*** Source records Section Begins ***

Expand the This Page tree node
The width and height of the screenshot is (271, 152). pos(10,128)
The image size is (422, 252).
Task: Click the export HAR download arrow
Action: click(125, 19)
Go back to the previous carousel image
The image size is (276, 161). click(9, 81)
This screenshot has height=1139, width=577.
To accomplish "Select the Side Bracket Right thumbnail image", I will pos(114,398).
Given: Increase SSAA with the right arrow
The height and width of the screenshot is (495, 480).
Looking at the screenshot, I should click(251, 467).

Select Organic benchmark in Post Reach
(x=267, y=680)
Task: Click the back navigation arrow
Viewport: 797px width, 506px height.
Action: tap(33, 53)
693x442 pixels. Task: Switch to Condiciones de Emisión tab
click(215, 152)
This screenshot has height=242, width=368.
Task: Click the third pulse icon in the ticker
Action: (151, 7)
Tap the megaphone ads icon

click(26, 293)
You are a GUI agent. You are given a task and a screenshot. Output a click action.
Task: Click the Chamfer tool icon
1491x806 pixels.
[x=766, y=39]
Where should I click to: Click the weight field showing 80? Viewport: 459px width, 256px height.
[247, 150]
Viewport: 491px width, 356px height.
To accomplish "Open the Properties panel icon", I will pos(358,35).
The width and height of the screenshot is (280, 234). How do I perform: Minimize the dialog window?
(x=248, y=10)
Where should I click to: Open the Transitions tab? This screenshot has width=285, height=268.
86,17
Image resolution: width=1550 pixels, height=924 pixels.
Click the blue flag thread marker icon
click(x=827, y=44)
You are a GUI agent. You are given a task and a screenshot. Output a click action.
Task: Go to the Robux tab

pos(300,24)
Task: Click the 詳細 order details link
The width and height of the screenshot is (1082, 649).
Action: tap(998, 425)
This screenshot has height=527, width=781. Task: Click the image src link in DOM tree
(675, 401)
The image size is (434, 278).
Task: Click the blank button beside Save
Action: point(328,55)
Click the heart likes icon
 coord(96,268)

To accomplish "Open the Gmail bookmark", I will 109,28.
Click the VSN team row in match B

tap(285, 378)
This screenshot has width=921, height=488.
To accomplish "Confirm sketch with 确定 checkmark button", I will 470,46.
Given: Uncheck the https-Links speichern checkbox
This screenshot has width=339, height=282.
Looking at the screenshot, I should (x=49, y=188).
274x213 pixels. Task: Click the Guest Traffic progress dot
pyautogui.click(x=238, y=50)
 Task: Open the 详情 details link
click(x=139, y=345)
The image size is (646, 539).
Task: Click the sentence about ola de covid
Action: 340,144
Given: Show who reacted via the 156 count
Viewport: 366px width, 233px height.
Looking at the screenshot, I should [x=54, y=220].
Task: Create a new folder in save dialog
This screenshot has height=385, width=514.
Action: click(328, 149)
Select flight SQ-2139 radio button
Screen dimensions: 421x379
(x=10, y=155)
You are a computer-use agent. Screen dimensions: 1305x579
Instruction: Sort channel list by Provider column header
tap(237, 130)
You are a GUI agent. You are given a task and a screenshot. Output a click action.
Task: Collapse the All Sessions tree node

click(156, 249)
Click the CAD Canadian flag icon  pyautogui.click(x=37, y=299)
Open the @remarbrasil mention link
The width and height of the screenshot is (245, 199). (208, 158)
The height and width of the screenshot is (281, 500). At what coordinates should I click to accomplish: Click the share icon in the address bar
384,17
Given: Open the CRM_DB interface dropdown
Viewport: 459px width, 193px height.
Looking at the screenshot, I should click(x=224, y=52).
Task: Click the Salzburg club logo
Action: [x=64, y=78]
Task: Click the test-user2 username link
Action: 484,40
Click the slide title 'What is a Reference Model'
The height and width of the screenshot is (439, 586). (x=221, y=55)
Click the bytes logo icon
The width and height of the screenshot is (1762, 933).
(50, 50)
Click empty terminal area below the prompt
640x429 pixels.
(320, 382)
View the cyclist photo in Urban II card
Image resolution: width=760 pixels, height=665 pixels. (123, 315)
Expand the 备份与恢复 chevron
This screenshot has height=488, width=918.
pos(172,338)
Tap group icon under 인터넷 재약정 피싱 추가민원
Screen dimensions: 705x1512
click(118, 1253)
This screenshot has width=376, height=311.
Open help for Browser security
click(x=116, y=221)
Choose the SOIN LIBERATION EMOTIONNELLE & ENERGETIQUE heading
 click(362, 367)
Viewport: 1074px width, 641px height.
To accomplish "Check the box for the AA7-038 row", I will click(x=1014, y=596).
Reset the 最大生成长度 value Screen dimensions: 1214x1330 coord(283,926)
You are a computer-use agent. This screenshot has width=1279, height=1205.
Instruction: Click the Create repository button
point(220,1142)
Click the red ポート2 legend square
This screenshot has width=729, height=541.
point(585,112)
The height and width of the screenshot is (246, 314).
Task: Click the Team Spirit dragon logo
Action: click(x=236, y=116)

*** Source records Section Ends ***

> Task objective: The answer is every line in the data where the word "computer" appears.

> Output of the task:
You are a computer-use agent. Screen dimensions: 1305x579
You are a computer-use agent. This screenshot has width=1279, height=1205.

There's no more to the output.